Descripción del proyecto
Modern Internet services store data in novel cloud databases, which partition and replicate the data across a large number of machines and a wide geographical span. To achieve high availability and scalability, cloud databases need to maximise the parallelism of data processing. Unfortunately, this leads them to weaken the guarantees they provide about data consistency to applications. The resulting programming models are very challenging to use correctly, and we currently do not have advanced methods and tools that would help programmers in this task.

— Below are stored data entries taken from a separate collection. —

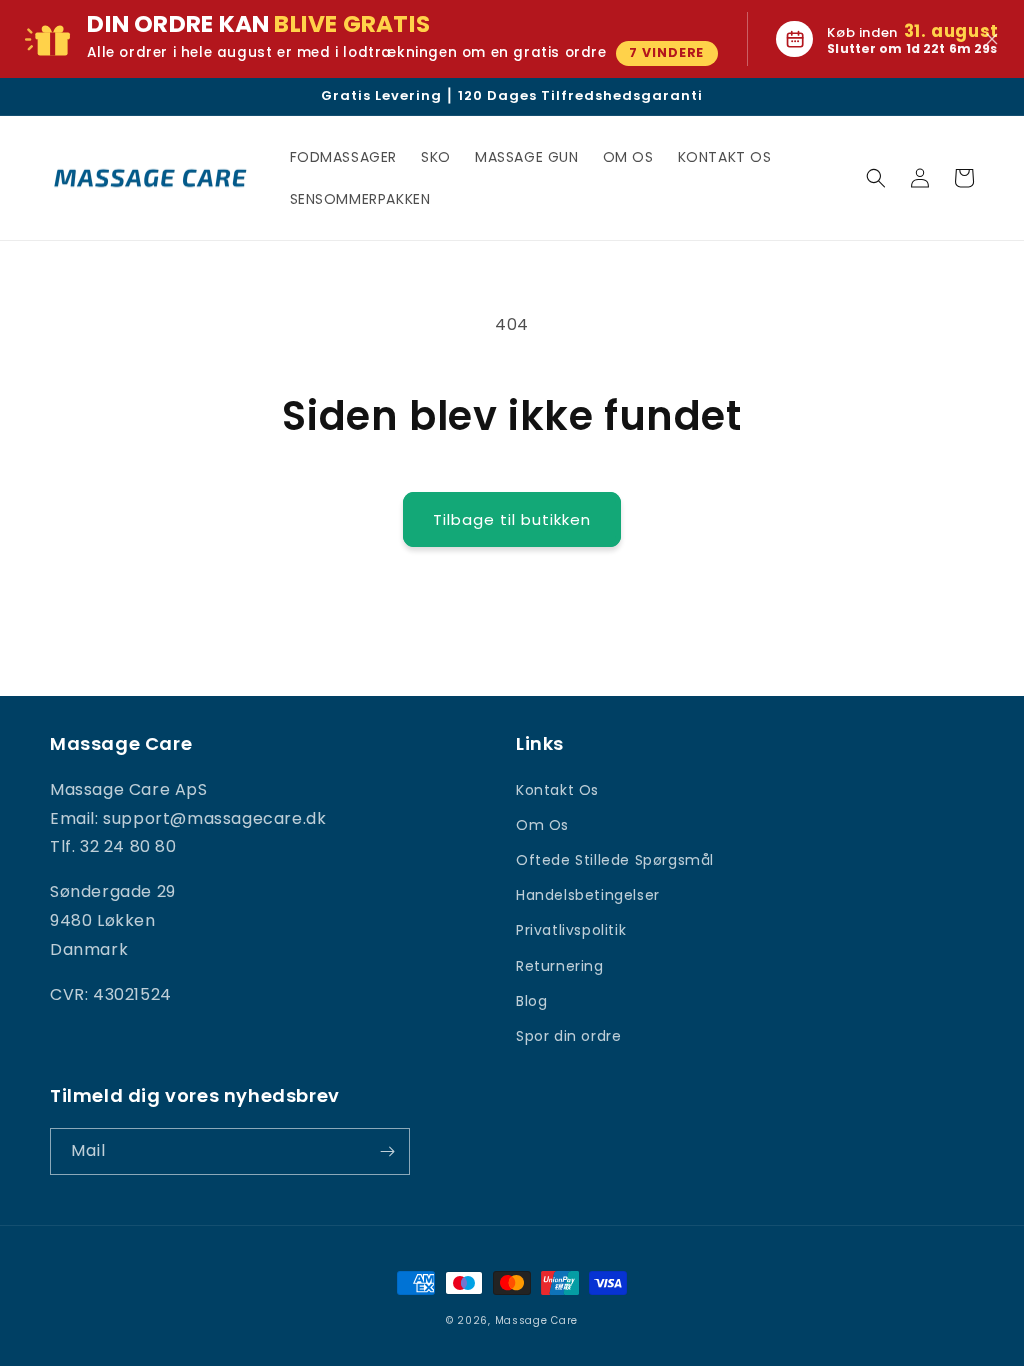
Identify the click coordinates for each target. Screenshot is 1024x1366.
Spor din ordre (568, 1036)
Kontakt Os (557, 790)
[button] (876, 178)
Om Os (542, 825)
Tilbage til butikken (512, 519)
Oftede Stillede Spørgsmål (615, 860)
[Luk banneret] (992, 39)
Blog (531, 1001)
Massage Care (536, 1320)
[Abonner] (387, 1151)
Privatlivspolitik (571, 930)
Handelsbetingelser (588, 895)
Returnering (560, 966)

The goal of the project is to develop a synergy of novel reasoning methods, static analysis tools and database implementation techniques that maximally exploit parallelism inside cloud databases, while enabling application programmers to ensure correctness. We intend to achieve this by first developing methods for reasoning formally about how weakening the consistency guarantees provided by cloud databases affects application correctness and the parallelism allowed inside the databases. This will build on techniques from the areas of programming languages and software verification. The resulting theory will then serve as a basis for practical implementation techniques and tools that harness database parallelism, but only to the extent such that its side effects do not compromise application correctness.
The proposed project is high-risk, because it aims not only to develop a rigorous theory of consistency in cloud databases, but also to apply it to practical systems design. The project is also high-gain, since it will push the envelope in availability, scalability and cost-effectiveness of cloud databases.